Ou seja, de 41 edições do Jornal
Nacional, vinte e três trouxeram reportagens sobre a violência do Rio de
Janeiro. Na maioria delas, o tom das matérias eram dramáticos, com uma
narrativa que destoa do tratamento dado aos demais casos de violência.
A Globo enquadrou este carnaval carioca
como o mais violento dos últimos anos. Apesar dos casos mostrados pelo
noticiário da emissora – arrastões na praia e roubos de turistas – não ser
diferente do que se passou em outros estados. Nenhuma reportagem da emissora
buscou mostrar a violência durante o carnaval em Salvador, Recife, Olinda, São
Paulo – isso para citar apenas quatro cidades que tiveram grandes blocos de
rua.
Ao escolher o Rio de Janeiro como
capital da violência e ocultar da sua cobertura os casos de violência que
acontecem no restante do país, a Globo criou uma narrativa de pânico e
sublinhou na sua cobertura a falta de ação e comando para enfrentar o
"crime organizado" no Rio de Janeiro.
O tom de cobrança de ações efetivas estava subjacente a toda a cobertura. Até
desembocar no anúncio da intervenção. No dia 16 de fevereiro, mais da metade do
tempo do JN foi dedicado ao decreto de Temer. Entre os parlamentares,
especialistas e pessoas ouvidas sobre a medida, praticamente todos avalizaram a
decisão do governo federal.
As considerações e ponderações, quando
apareciam, não eram para alertar para os perigos à democracia ou aos direitos
das pessoas, mas sim para os limites da intervenção. A única posição contrária,
foi a leitura no final da reportagem pela apresentadora Renata Vasconcelos, em
segundos, da posição da ONG Human Rights Watch.
A intervenção militar na segurança pública no Rio de Janeiro pode até não ter –
diretamente – o envolvimento da família Marinho.
Mas, indiretamente, é certo que o
tratamento dispensado pela Rede Globo à cobertura da violência no Rio
contribuiu para essa decisão.
Que, como já foi amplamente dito, tem
graves consequências para a democracia e provavelmente não vai resolver a
situação dramática da violência no Rio de Janeiro que sim, precisa de respostas
na área da segurança, mas precisa em primeiro lugar de respostas políticas e
econômicas para recuperar o papel do Estado como indutor da economia, para
gerar empregos e renda e reduzir a situação de penúria do povo fluminense.
A Globo demorou exatos 49 anos para
fazer o seu "mea culpa" por ter apoiado a ditadura que se instalou
com o golpe de 1964. Em editorial publicado no dia 31 de agosto de 2013, o
jornal finaliza afirmando que "À luz
da História, contudo, não há por que não reconhecer, hoje, explicitamente, que
o apoio foi um erro, assim como equivocadas foram outras decisões editoriais do
período que decorreram desse desacerto original. A democracia é um valor
absoluto. E, quando em risco, ela só pode ser salva por si mesma."
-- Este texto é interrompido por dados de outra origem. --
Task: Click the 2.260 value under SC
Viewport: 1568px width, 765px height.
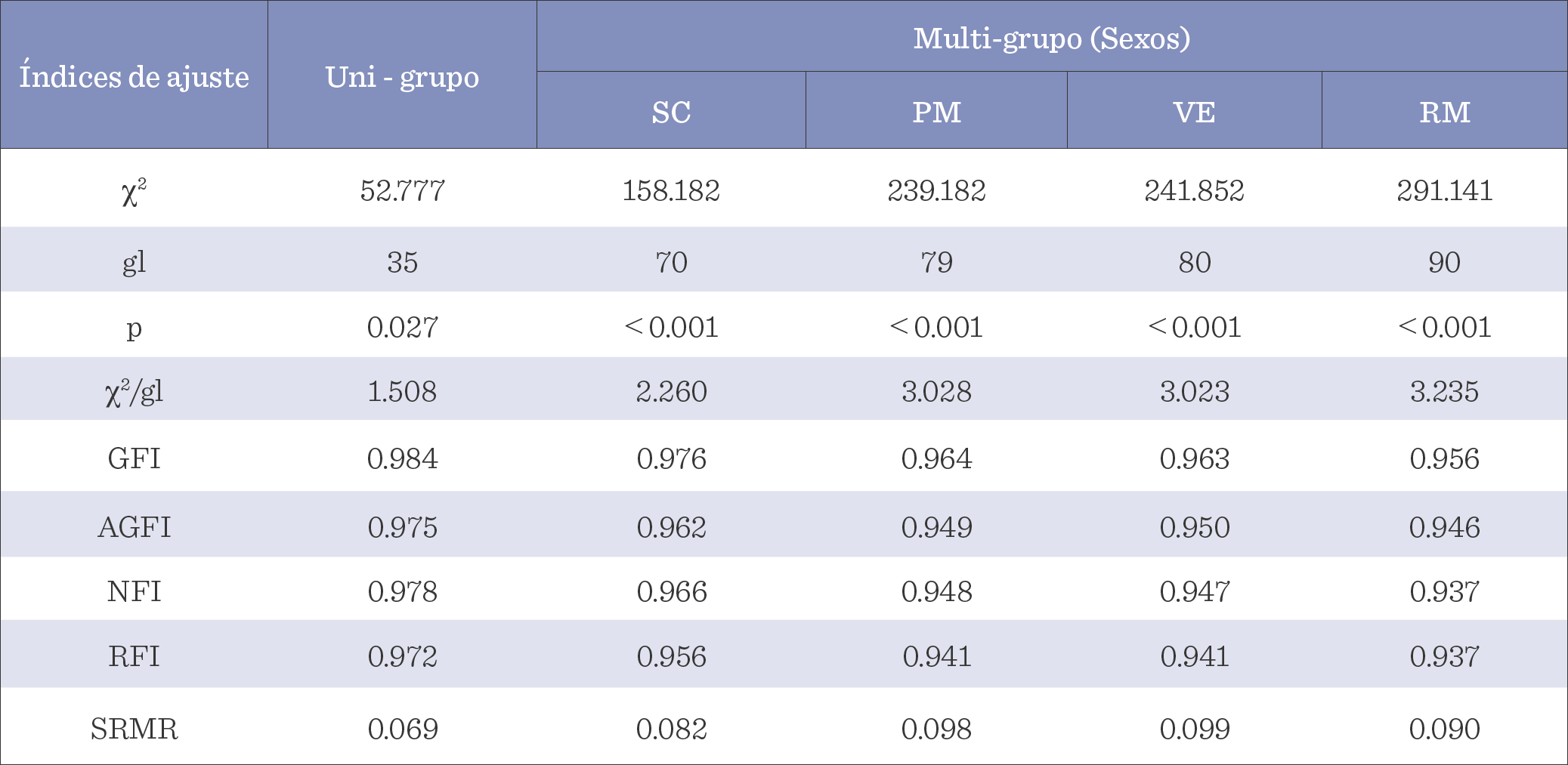Action: (x=671, y=391)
Ao que parece, precisaram menos de cinco anos para que a Família Marinho mudasse
sua opinião e se esquecesse do que escreveu. Ou, talvez, aquele editorial foi
apenas uma posição bastante oportuna para o momento político e não revelasse,
de fato, a opinião do grupo.
Talvez daqui a 50 anos vejamos outro
"mea culpa" por aí, isso se as Organizações Globo ainda existirem.